• **REQUIREMENT**
Quote, word for word, the lines of the material below that begin with the line containing "991x557 pixels. How" and continue through the final line of the material.

• **MATERIAL**
Begin
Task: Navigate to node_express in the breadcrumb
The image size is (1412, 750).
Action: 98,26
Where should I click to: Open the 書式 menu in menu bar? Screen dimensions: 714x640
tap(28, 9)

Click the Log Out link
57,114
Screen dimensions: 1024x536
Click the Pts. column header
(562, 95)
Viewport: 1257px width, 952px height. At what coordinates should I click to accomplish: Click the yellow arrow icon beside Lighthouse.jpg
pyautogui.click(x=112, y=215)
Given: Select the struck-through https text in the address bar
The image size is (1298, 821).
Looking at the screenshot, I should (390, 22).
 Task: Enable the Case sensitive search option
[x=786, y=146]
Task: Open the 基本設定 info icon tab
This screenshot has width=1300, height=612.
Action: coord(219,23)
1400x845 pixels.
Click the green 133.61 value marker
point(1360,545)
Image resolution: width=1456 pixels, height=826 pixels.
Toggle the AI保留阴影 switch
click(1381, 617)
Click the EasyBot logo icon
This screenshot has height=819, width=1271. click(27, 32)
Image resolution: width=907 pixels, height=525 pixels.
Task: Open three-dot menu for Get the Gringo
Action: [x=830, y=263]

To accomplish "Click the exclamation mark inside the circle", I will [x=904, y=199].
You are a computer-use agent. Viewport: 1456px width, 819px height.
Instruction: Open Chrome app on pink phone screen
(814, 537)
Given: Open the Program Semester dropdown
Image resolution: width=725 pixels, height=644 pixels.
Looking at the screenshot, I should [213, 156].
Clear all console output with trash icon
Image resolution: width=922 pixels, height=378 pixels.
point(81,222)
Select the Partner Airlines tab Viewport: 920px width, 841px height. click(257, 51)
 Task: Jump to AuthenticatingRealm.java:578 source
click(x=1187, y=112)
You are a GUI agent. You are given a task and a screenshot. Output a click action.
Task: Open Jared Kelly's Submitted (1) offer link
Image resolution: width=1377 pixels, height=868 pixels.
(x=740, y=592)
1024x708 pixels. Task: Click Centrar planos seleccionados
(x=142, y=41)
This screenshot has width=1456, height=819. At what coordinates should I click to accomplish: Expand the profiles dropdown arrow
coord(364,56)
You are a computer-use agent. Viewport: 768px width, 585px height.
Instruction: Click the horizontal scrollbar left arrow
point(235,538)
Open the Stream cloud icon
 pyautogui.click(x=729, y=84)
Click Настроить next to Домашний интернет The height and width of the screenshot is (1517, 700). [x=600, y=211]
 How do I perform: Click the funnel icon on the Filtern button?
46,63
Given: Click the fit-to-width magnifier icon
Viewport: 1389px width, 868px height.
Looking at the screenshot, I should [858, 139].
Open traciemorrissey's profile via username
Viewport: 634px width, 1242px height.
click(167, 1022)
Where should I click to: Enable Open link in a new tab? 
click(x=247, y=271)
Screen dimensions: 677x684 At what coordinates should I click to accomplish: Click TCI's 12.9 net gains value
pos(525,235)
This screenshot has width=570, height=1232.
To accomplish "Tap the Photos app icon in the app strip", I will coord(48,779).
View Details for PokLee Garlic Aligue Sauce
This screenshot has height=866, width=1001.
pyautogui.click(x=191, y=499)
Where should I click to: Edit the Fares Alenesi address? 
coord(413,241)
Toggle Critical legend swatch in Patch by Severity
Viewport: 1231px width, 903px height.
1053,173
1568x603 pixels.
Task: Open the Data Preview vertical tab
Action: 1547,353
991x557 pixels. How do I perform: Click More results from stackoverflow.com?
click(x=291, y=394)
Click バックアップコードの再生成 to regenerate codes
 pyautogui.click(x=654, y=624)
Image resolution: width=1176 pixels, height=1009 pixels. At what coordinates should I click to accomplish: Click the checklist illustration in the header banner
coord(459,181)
End
• **WRITTEN RESPONSE**
991x557 pixels. How do I perform: Click More results from stackoverflow.com?
click(x=291, y=394)
Click バックアップコードの再生成 to regenerate codes
 pyautogui.click(x=654, y=624)
Image resolution: width=1176 pixels, height=1009 pixels. At what coordinates should I click to accomplish: Click the checklist illustration in the header banner
coord(459,181)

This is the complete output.